Inside CPython’s obmalloc: How the Small Object Allocator Avoids the System Heap
Jump to: What exactly does obmalloc manage, and what falls through to system malloc? · How are arenas, pools, and blocks structured inside CPython? · What happens on the allocation fast path? · How does the free path decide when to return memory to the OS? · How does pymalloc compare to system malloc in practice? · When does it make sense to bypass obmalloc entirely?
CPython allocates hundreds of tiny objects every second — integers, strings, tuples, function frames — and nearly all of them are smaller than 512 bytes. Routing every one through malloc() would work, but it would be slow: the system allocator must handle arbitrary sizes, so it adds per-block metadata, size headers, and locking that Python’s workload doesn’t need. The solution, living in Objects/obmalloc.c in the CPython source tree, is a three-tier private heap — arenas, pools, and blocks — that handles every small allocation without touching the system heap at all.
SMALL_REQUEST_THRESHOLDis 512 bytes — any single allocation above this bypasses obmalloc entirely- Requests are rounded up to the nearest multiple of 8 bytes and routed to the appropriate size class, covering the full 1–512 byte range
- Memory is carved into 256 KB arenas, 4 KB pools within arenas, and fixed-size blocks within pools
- Only whole arenas can be returned to the OS; individual pools and blocks cannot
- Free-threading builds (Python 3.13+) add per-thread state to reduce lock contention on the allocator
What exactly does obmalloc manage, and what falls through to system malloc?
The allocator draws a hard line at 512 bytes. Any request at or below that threshold goes through the pool/arena machinery; anything larger calls the system allocator directly. The constant SMALL_REQUEST_THRESHOLD 512 is defined near the top of obmalloc.c, and it hasn’t changed since CPython 3.3 (it was 256 bytes before that).
Within the 512-byte range, obmalloc groups requests into size classes, each a fixed multiple of 8 bytes wide. A request for 1–8 bytes gets a class-0 block (8 bytes). A request for 9–16 bytes gets class 1 (16 bytes), and so on up through the highest class, which serves requests in the 505–512 byte range. Rounding up to the next class is the allocation cost you pay — a 9-byte request wastes 7 bytes — but that waste is far cheaper than the metadata overhead a general-purpose allocator would add.
I wrote about GIL’s role in protecting allocator state if you want to dig deeper.
The three allocation domains in CPython’s memory API also matter here. PYMEM_DOMAIN_OBJ uses obmalloc for requests ≤ 512 bytes and system malloc above that. PYMEM_DOMAIN_MEM (used by internal buffers) goes directly to system malloc regardless of size. PYMEM_DOMAIN_RAW is for allocations that happen before the GIL is held and also bypasses obmalloc. This means Python’s C API memory documentation distinguishes three separate allocator families — most Python objects use PyObject_Malloc, which is the obmalloc entry point.

The overview above places obmalloc within the full Python memory hierarchy. Below the Python object layer sits pymalloc (the name used internally for this mechanism), then the raw system allocator. Most Python objects never reach that bottom layer.
How are arenas, pools, and blocks structured inside CPython?
An arena is a 256 KB chunk of memory obtained from mmap() on POSIX or VirtualAlloc() on Windows. Arenas are aligned to their own size (256 KB alignment), which lets the allocator recover a pool’s arena index from the pool’s address using simple bit masking. CPython tracks all active arenas in a global arenas array of arena_object structs.
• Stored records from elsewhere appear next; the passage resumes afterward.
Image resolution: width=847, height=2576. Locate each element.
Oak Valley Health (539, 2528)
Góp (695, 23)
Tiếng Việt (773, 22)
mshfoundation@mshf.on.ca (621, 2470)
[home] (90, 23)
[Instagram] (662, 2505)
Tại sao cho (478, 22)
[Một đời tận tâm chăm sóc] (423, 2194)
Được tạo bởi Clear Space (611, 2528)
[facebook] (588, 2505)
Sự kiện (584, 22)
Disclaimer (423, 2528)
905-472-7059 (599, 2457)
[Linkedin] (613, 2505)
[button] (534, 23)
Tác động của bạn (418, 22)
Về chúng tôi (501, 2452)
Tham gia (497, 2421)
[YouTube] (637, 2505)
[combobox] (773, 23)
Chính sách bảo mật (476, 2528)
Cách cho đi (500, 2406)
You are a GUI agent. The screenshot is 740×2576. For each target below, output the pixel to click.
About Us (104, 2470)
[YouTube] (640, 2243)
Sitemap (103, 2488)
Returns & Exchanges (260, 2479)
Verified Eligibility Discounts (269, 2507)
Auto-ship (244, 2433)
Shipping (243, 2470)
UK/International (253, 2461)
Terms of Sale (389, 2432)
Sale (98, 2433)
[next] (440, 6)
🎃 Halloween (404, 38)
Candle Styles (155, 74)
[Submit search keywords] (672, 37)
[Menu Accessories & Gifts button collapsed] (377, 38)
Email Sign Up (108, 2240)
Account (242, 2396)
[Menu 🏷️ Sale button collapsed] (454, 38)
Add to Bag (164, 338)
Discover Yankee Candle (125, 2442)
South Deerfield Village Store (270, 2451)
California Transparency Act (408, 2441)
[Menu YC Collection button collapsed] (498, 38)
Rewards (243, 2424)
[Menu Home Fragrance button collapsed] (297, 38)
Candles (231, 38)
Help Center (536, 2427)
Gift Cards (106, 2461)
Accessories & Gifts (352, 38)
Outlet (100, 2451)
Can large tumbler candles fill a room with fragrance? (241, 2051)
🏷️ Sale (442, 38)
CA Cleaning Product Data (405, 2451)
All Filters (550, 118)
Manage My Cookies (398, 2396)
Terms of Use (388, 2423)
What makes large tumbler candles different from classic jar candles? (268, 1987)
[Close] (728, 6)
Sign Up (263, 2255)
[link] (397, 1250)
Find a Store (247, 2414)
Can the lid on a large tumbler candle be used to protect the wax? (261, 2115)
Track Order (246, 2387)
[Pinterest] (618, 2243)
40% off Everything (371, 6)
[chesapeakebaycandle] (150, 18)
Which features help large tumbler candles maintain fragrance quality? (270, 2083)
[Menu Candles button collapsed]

Each arena is divided into 64 pools of 4 KB each. A pool serves exactly one size class — once a pool is initialized for class k, every block in it is k * 8 bytes wide. The pool header sits at the start of the pool’s 4 KB page and looks like this in the CPython source:
I wrote about Rust’s proposed role in CPython internals if you want to dig deeper.
struct pool_header {
union { block *_padding; uint count; } ref; /* allocated block count */
block *freeblock; /* head of the pool's free list */
struct pool_header *nextpool; /* next pool for this size class */
struct pool_header *prevpool; /* previous pool for this size class */
uint arenaindex; /* index into the arenas[] array */
uint szidx; /* size class index */
uint nextoffset; /* byte offset to the next virgin block */
uint maxnextoffset; /* largest valid nextoffset */
};
The nextpool/prevpool fields form a circular doubly-linked list. Every size class has one such list, indexed via the global usedpools table as usedpools[2 * szidx]. The double-index trick lets CPython check “is there a used pool for class k?” with a single pointer comparison: if usedpools[2*k] equals the sentinel at usedpools[2*k + 1], the list is empty.

The diagram above shows the three-tier hierarchy. Each arena contains 64 pools; each pool holds a fixed number of blocks determined by the size class — the smallest size class packs many small blocks into the 4 KB pool, while the largest size class (serving requests up to 512 bytes) fits only a handful of blocks.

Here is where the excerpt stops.